Airbrush-Painting the Bandai Millennium Falcon 1/144

Bandai Millennium Falcon Saucer Basecoat

A bit more than a month after my hiatus from this kit, my paints and airbrush kit finally arrived.

For paints, I bought a couple of lacquer-based primers and top coats and water-based acrylics from Armored Komodo since they were well-priced and highly recommended by a friend. Spoiler alert: I don't have a lot of experience with other paint brands, but I like these so far.

As for the airbrush kit: I bought a cheap KKmoon airbrush and compressor set. I'm able to use it, but let's just say that it's trash. Airflow is inconsistent, so I'm not sure if there's a leak at the nozzle or somewhere else. I made it work for this build, but I really don't recommend learning to airbrush with a cheap kit like this.

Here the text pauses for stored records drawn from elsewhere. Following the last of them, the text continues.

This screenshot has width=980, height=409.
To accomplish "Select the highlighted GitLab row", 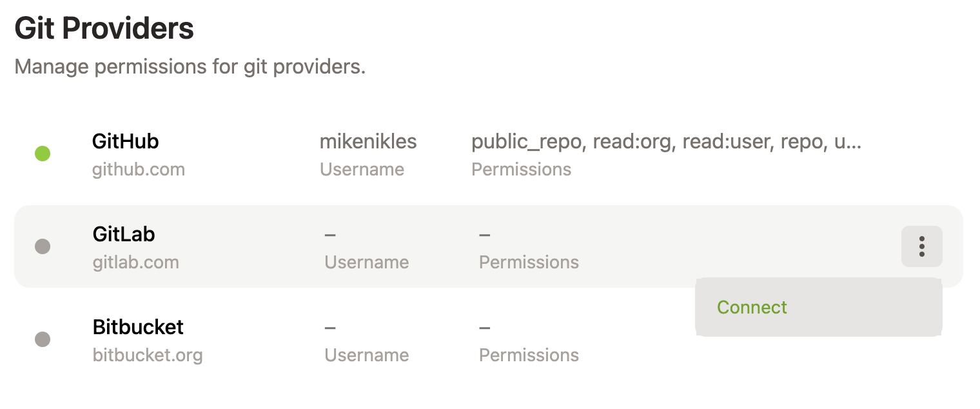I will coord(387,246).
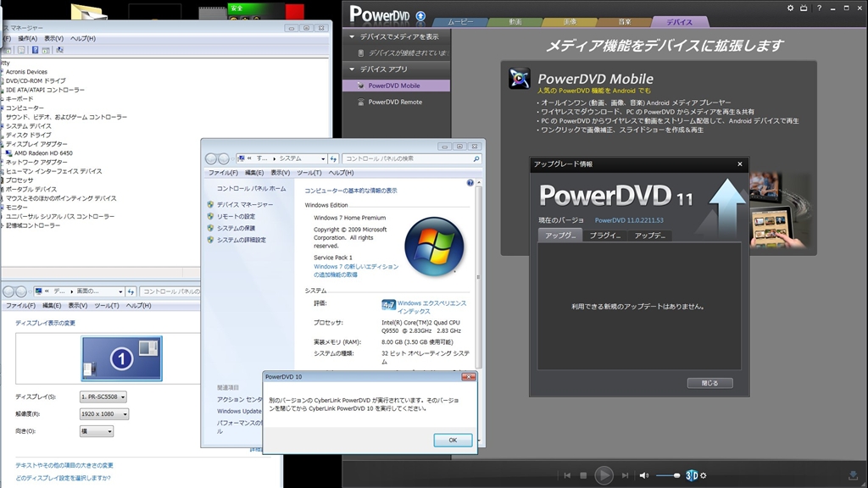
Task: Select the プラグイン tab in upgrade dialog
Action: [x=604, y=236]
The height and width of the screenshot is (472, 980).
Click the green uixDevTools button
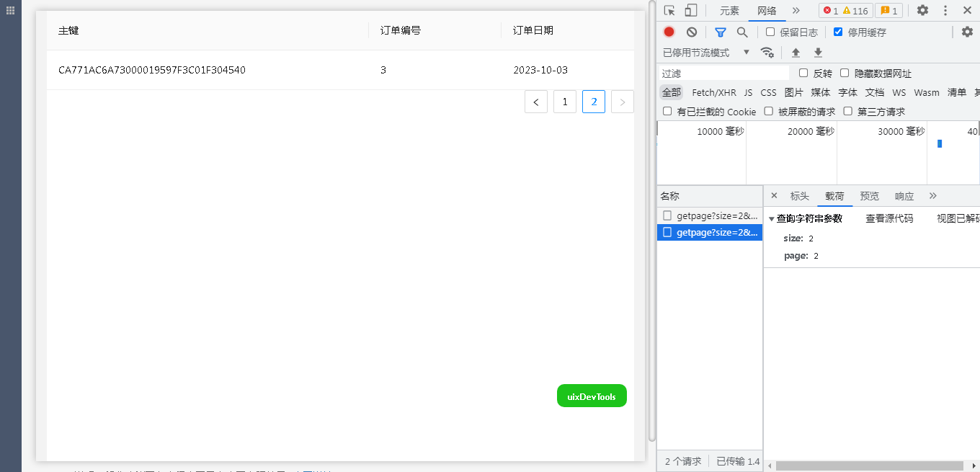(x=592, y=396)
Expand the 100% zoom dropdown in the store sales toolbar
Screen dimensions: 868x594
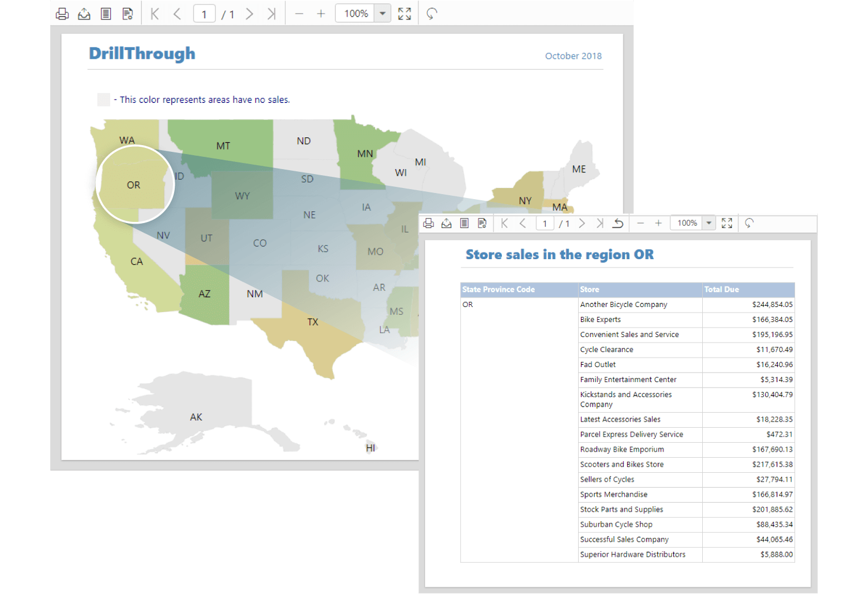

Fortunately, a smooth paintjob isn't that important for this weathered build. But I'm not confident about using this for a future Gunpla project or similar.

After some painting practice on plastic spoons, I started priming the parts. I heard from numerous modelers that a dark undercoat helps bring out shadows, so I decided to go with a black primer. In hindsight, I probably should have gone with a dark gray primer, since it took so many coats of white to cover the black.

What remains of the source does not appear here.